The Face of the Waters by Robert Silverberg


  "That's a nice theory. But does Delagard understand how to operate this radio equipment?"

  "No," Tharp said. "Not that I know of."

  "Then how would Damis have talked with him unless you had taken the call?"

  "You've got a point there."

  "Sawtelle didn't just take off and sail away by himself. I'd bet on it, Dag. The Golden Sun's at the bottom of the sea, with Damis Sawtelle and everybody else that was on board it. Something that lives in this ocean came along in the night and quickly and quietly sank it, something very cute and full of tricks, and if we're lucky we've never going to find out what it was. There's no sense thinking about the Golden Sun right now. What we need to know is why we're heading south instead of north."

  "You going to talk to Delagard, doc?"

  "I think I ought to," Lawler said.

  8

  Delagard had just come off watch. He looked tired. His burly shoulders were slumped forward, his head was thrust forward wearily on his thick neck.
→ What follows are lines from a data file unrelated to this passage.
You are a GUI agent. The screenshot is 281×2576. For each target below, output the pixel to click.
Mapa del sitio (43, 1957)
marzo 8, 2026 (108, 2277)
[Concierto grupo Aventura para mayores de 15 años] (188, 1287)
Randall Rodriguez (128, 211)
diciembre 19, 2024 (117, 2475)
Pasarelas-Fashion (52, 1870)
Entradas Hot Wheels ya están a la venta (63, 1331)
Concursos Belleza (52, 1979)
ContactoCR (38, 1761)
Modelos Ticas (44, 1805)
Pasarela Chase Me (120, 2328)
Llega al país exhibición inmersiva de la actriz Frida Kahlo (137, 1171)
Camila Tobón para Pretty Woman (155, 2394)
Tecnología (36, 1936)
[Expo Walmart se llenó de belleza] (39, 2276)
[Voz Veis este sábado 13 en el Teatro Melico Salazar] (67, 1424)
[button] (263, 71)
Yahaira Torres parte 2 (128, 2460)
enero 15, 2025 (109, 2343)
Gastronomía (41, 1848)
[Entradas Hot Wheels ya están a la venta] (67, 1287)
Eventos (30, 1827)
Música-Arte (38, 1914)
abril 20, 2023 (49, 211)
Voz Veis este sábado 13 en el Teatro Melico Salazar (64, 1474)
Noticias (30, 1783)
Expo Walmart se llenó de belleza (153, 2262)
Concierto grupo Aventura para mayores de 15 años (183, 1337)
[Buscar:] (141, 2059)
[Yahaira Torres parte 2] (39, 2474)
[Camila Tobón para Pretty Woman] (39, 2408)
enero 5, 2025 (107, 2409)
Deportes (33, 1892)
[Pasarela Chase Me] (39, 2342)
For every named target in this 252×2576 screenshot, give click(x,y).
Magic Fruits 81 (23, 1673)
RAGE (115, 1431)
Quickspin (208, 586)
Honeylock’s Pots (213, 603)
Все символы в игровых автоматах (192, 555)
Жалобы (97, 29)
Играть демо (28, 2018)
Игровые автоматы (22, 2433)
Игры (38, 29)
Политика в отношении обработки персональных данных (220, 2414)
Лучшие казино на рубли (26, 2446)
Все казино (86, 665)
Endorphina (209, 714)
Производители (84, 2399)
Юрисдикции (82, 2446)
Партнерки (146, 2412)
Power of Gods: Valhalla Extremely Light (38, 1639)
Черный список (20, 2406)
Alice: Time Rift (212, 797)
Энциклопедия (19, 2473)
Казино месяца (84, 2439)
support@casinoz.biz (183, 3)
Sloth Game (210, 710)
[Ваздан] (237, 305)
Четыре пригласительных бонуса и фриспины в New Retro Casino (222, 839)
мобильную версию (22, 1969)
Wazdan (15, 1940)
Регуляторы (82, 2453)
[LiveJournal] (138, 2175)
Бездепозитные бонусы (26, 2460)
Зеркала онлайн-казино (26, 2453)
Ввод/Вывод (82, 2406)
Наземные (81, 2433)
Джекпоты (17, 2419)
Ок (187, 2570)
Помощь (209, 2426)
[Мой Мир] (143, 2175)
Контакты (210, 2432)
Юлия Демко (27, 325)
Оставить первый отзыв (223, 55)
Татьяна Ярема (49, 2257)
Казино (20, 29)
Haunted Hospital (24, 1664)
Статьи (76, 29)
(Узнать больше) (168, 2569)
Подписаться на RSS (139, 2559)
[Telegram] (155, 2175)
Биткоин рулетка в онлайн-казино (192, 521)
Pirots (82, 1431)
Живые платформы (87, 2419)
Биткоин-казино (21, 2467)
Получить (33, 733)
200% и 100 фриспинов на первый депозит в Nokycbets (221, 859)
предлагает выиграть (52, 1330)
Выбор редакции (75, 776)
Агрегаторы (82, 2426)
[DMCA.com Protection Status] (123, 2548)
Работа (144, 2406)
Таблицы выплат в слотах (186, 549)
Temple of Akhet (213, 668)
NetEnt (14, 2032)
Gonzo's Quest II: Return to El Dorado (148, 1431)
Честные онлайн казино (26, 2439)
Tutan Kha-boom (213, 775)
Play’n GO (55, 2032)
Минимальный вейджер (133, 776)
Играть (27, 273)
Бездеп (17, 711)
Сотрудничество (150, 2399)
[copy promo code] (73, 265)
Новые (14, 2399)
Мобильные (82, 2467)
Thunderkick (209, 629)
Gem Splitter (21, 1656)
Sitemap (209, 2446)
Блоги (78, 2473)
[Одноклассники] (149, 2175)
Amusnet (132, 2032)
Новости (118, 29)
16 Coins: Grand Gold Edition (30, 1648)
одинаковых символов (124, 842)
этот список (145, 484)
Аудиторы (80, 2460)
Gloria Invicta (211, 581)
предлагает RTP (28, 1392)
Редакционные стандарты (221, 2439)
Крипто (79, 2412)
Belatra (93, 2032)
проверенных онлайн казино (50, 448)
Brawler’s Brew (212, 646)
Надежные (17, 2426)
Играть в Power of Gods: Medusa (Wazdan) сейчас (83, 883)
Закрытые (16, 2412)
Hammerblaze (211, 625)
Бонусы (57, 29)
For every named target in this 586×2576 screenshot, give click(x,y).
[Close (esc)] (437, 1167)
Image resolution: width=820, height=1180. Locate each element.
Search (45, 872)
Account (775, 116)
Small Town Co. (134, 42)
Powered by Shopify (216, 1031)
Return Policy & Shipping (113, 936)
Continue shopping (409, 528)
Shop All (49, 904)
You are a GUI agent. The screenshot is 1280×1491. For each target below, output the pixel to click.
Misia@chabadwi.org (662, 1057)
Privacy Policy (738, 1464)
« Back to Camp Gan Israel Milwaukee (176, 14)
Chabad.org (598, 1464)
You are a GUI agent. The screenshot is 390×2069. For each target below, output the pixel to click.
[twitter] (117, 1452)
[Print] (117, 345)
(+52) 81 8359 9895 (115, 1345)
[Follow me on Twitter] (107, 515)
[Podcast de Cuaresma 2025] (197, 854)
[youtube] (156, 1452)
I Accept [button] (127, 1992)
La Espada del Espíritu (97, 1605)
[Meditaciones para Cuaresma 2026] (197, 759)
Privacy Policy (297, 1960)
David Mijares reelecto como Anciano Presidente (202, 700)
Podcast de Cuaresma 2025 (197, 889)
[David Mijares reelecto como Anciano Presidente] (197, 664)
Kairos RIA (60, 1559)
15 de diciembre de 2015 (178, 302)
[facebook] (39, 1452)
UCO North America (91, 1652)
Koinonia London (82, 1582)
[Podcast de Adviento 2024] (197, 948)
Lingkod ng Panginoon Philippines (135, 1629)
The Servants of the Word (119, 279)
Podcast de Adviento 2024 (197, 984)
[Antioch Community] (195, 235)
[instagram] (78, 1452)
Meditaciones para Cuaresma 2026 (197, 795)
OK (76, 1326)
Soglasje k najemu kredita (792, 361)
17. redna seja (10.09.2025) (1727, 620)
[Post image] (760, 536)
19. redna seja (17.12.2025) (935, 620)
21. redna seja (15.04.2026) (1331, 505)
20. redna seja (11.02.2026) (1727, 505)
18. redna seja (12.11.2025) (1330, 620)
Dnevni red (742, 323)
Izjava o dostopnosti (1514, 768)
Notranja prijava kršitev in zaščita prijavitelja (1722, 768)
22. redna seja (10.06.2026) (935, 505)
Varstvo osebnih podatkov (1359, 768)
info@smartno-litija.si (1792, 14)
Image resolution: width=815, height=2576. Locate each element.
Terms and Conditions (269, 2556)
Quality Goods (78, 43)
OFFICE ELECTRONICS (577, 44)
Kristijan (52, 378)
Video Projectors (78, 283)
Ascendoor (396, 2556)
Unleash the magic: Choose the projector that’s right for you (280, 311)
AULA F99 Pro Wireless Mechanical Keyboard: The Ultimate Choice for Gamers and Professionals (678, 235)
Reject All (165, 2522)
As he started to descend the hatch that led to his quarters Lawler called to him to wait.

  "What is it, doc?"

  "Can we talk?"

  Delagard's eyelids slid downward for a moment. "Right this minute?"

  "I think so, yes."

  "All right. Come on. Come on down with me."

  Delagard's cabin, more than twice as spacious as Lawler's was littered with discarded clothes, empty brandy bottles, odds and ends of ship's equipment, even a few books. Books were such rarities on Hydros that it amazed Lawler to see them scattered so casually about.

  "You want a drink?" Delagard asked.

  "Not just yet. Go on, help yourself." Lawler hesitated a moment. "A little problem has turned up, Nid. We seem to have accidentally gone off course."

  "Have we?" Delagard didn't sound surprised.

  "It appears that we're on the wrong side of the equator. We're heading south-southwest instead of north-northwest. It's a pretty considerable variation from the plan."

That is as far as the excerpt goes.